She’s also been in a relationship with her husband Sam Matheson for three and a half years. He’s a lot more private than she is, having little social media presence. Batra knew Matheson was special, she said, because when she took off her mask in front of him — something that’s incredibly hard to do — he “didn’t run.”
“He’s seen the worst and he didn’t leave,” she said. “He doesn’t make me feel judged for anything.”
Batra said she’s struggled with compulsive spending and is technically bankrupt in Australia because she took herself on “several first class flights” on a credit card, racking up thousands of dollars in debt.
Another little-known symptom of ASPD is the depressive episodes, Batra said, which can be “really overwhelming.” People often assume that being “a sociopath” means being untouchable, but this isn’t the case.
Batra said she can be hurt, it’s just that her emotions tend to be more shallow than other people’s.

- ASSIGNMENT 1 -
In the passage about Batra, how long has she been in a relationship with Sam Matheson?
- ASSIGNMENT 2 -
From the passage about Batra, copy word for word the part that opens with the words "Another little-known symptom" and closes with "than other people’s.".
- ASSIGNMENT 3 -
Shorten the paragraph of the passage about Batra that starts "She’s also been in a relationship", keeping its main facts.

- PROVIDED DATA -
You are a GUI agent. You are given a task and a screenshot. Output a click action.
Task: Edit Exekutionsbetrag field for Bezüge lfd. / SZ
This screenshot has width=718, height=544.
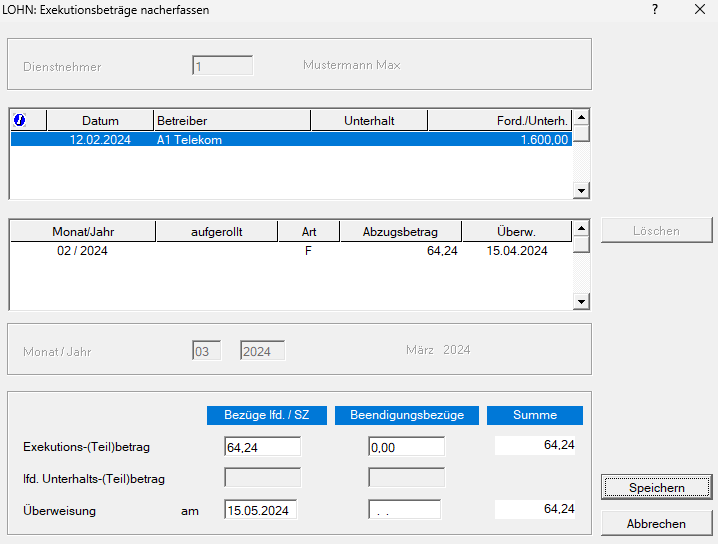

...

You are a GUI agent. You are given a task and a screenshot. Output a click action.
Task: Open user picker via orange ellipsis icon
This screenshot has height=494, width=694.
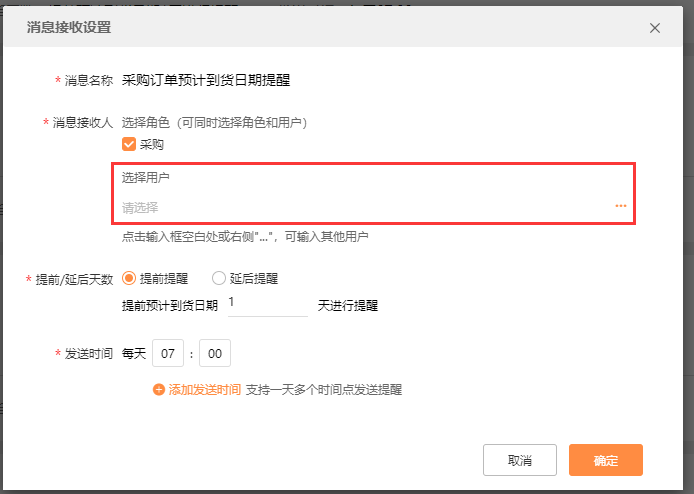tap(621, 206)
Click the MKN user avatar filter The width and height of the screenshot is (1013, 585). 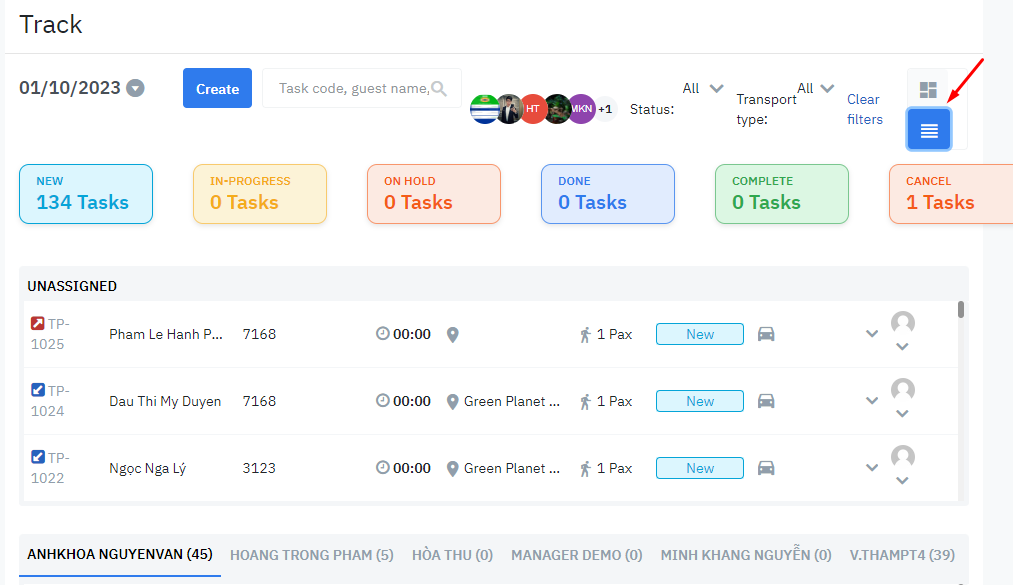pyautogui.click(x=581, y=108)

- SOLUTION 1 -
Three and a half years.

- SOLUTION 2 -
Another little-known symptom of ASPD is the depressive episodes, Batra said, which can be “really overwhelming.” People often assume that being “a sociopath” means being untouchable, but this isn’t the case.
Batra said she can be hurt, it’s just that her emotions tend to be more shallow than other people’s.

- SOLUTION 3 -
Batra has been with her husband, Sam Matheson, for three and a half years. He is much more private than she is and has little social media presence. She knew he was special because when she took off her mask in front of him, he "didn't run."